En effet, ces 55000 élèves côtoient régulièrement des textes et des auteurs et sont ainsi amenés à s’interroger sur les visions du monde et les systèmes de valeurs qu’ils véhiculent. Cet enseignement de la littérature est  « une spécificité française », selon Anne Vibert, qui apparaît comme un « antidote à bien des maux de nos sociétés actuelles » et, surtout « essentielle à la construction de soi pour nos élèves »[1].

Faut-il au demeurant parler de littérature française ou de littérature en français ? Le français, en effet, n’est la chasse gardée d’aucune nation, d’aucun peuple et nombreux sont les auteurs qui, à travers le monde, écrivent en français.  Le Liban en est un bel exemple puisque dès la deuxième partie du XIXe siècle, plusieurs écrivains ont choisi d’écrire en français pour résister à l’occupation ottomane, sans doute, comme le précise Ramy Zein, « parce que des missionnaires chrétiens enseignaient déjà cette langue dans plusieurs écoles (...), parce que le français était la langue d’une nation amie répondant au nom de « France » (...), parce que le français, c’était la langue des droits de l’homme, et cela à lui seul suffisait »[2].

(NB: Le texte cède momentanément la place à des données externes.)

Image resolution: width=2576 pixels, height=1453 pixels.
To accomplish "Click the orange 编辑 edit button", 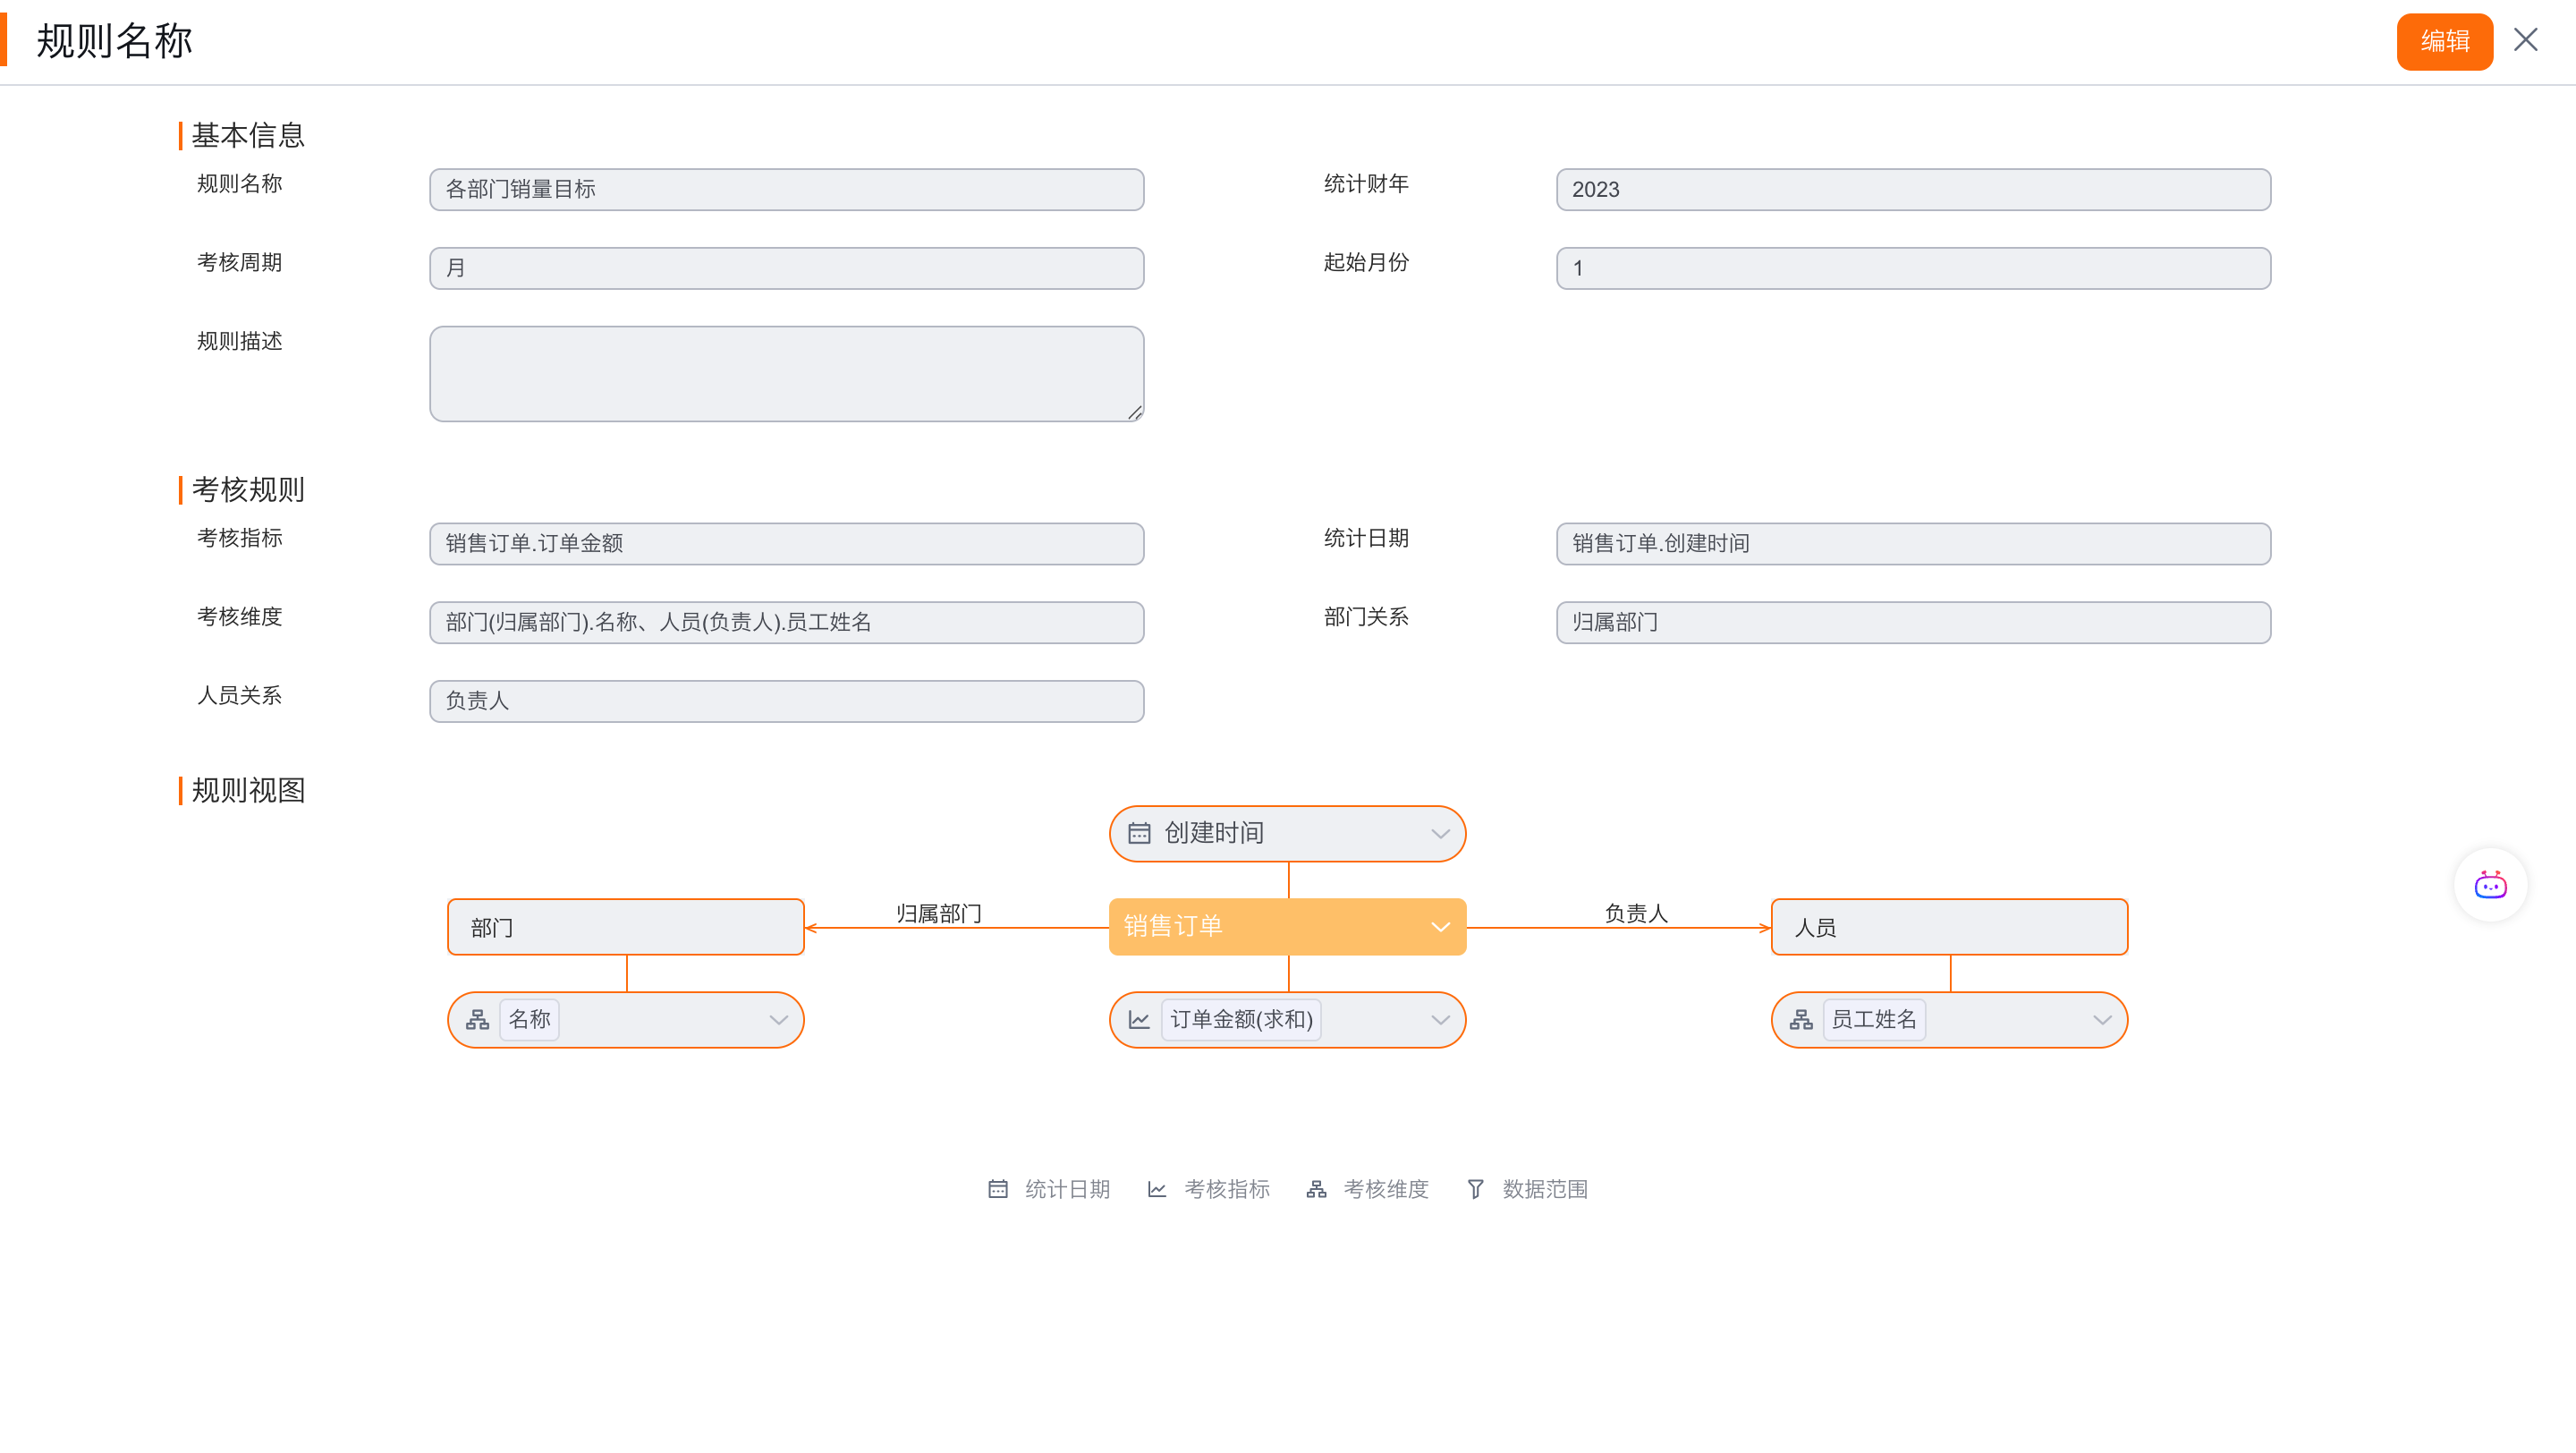I will [2443, 41].
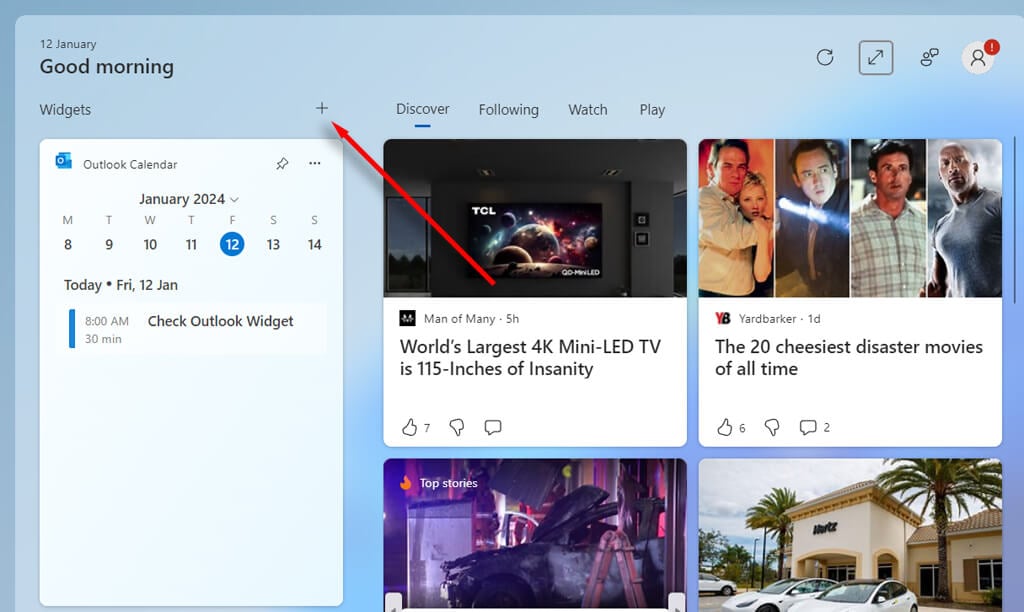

Or, cette littérature libanaise de langue française s’est épanouie depuis dans des directions diverses : « La création littéraire francophone au Liban s’est toujours définie en termes de cheminements individuels, non de courants ou d’écoles »[3]. Le choix du français s’apparente donc à l’exercice d’une liberté, pour construire sa propre identité. Et comme l’identité, au Liban, se vit souvent sous le signe du multiple, on comprend aisément que ce choix n’implique en aucun cas le rejet de l’arabe et qu’il puisse même s’articuler au choix d’autres langues.

Accompagnons donc nos élèves dans ce cheminement en  français ! Qu’ils interrogent les valeurs portées par les auteurs classiques aussi bien que par les contemporains. Qu’ils prennent conscience que la langue n’est pas figée mais qu’elle se renouvelle sans cesse, partout où elle est parlée, en fonction des besoins et des visées, poétiques ou non, de ses locuteurs. Qu’ils aient envie, enfin, de parler eux-mêmes en français, d’exprimer le monde et, surtout, leur propre monde dans cette langue.

 

Lydia Cardinal et David Métivier

EEMCP 2 de Français - zone Proche-Orient



[1] Anne Vibert, « Faire place au sujet lecteur en classe : quelles voies pour renouveler les approches de la lecture analytique au collège et au Lycée ? », mars 2011.

[2] Ramy Zein, Dictionnaire de la littérature libanaise de langue française, L’Harmattan, 1997.